Rapid Li+ transport within a MOF-based composite solid electrolyte enables high-performance FeS2-based quasi-solid-state batteries

Abstract

Pyrite-type iron disulfide (FeS₂), characterized by its abundance, high theoretical specific capacity, non-toxicity, and excellent thermal safety, has attracted extensive attention for secondary energy storage systems. However, liquid-phase electrolyte-based batteries often suffer from drastic volume changes in active materials and polysulfide shuttling during cycling, severely compromising cycling stability. In contrast, employing solid-state electrolytes can suppress these side reactions at the source, providing a promising pathway for the deep utilization of FeS₂. Nevertheless, enhancing the conduction efficiency and long-term stability of Li⁺ in polymer matrices remains a major unresolved challenge. To address this issue, we synthesised a novel lanthanide-based metal–organic framework (La-MOF) material for the first time. Employing solution blending and electrospinning techniques, we uniformly embedded its porous microcrystals within a polyacrylonitrile network.
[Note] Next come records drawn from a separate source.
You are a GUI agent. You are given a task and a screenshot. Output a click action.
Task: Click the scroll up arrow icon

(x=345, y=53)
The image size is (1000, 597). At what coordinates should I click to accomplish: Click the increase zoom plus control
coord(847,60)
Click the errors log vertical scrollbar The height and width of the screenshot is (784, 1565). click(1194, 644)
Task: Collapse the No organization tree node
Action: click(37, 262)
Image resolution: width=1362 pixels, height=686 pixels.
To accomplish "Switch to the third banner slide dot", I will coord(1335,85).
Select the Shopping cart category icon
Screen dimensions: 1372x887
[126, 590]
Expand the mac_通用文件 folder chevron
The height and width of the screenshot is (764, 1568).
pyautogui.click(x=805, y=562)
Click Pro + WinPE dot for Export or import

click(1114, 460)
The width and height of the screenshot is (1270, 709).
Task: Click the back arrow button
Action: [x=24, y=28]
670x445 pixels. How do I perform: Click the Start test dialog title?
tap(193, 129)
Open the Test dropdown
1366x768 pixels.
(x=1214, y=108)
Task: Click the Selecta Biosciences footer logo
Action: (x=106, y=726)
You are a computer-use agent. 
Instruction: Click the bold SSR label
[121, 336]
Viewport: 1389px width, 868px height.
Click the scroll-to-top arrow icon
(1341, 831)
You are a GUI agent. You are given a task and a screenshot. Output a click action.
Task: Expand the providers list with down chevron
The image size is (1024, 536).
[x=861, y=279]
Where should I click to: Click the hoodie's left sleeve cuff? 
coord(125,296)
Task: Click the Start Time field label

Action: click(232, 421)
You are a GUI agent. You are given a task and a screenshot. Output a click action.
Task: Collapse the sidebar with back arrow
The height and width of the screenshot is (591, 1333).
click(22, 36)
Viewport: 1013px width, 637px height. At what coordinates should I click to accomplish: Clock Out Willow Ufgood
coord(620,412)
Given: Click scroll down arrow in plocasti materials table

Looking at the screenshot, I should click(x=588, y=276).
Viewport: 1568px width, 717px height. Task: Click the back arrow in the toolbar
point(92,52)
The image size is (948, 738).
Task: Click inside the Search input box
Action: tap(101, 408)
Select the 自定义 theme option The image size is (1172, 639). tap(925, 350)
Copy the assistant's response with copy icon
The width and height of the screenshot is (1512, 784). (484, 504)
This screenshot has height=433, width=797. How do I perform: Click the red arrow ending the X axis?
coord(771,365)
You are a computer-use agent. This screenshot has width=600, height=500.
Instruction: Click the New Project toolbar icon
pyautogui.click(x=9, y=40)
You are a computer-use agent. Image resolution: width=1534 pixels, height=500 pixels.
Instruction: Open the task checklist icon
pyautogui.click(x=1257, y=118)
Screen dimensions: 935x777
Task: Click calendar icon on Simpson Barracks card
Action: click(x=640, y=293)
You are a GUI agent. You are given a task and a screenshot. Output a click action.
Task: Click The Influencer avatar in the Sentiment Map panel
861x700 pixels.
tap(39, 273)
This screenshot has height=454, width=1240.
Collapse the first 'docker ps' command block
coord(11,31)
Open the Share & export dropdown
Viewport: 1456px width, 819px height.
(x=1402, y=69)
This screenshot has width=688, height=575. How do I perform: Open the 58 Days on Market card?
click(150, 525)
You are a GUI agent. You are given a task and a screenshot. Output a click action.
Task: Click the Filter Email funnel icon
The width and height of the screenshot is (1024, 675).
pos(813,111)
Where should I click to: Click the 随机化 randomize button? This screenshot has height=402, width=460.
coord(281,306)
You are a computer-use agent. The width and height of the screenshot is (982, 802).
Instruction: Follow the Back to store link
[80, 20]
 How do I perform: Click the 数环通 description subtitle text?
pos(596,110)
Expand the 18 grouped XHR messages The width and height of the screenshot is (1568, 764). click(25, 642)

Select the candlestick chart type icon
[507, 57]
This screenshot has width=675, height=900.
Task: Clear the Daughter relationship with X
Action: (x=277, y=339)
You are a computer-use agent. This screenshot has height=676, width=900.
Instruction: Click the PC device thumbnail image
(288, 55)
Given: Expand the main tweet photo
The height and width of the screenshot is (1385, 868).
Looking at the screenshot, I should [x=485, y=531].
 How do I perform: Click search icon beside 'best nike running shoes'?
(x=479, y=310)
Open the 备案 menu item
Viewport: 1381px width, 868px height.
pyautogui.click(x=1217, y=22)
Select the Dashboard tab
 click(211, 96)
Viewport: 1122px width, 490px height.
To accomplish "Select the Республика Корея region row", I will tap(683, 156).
Subsequently, by combining this network with lithium bis(trifluoromethanesulfonyl)imide, we successfully prepared a composite polymer electrolyte. The resulting composite polymer electrolyte (CPE) exhibited an ionic conductivity of 2.75 × 10⁻⁴ S cm⁻¹ at 60 °C, a lithium-ion transference number of 0.84, and an electrochemical stability window extending up to 5.06 V. Theoretical simulations reveal that the La-MOF selectively immobilizes TFSI⁻ anions via multi-site hydrogen bonding and coordination interactions, while facilitating rapid Li⁺ migration through continuous transport pathways. When paired with an FeS₂ cathode, the CPE enables stable cycling with an initial discharge capacity of 828 mAh g⁻¹ at 500 mA g⁻¹ and a retained capacity of 686 mAh g⁻¹ after 400 cycles. This work demonstrates a dual-anchoring mechanism for anion immobilization and cation conduction, providing a feasible strategy toward high-energy quasi solid-state batteries.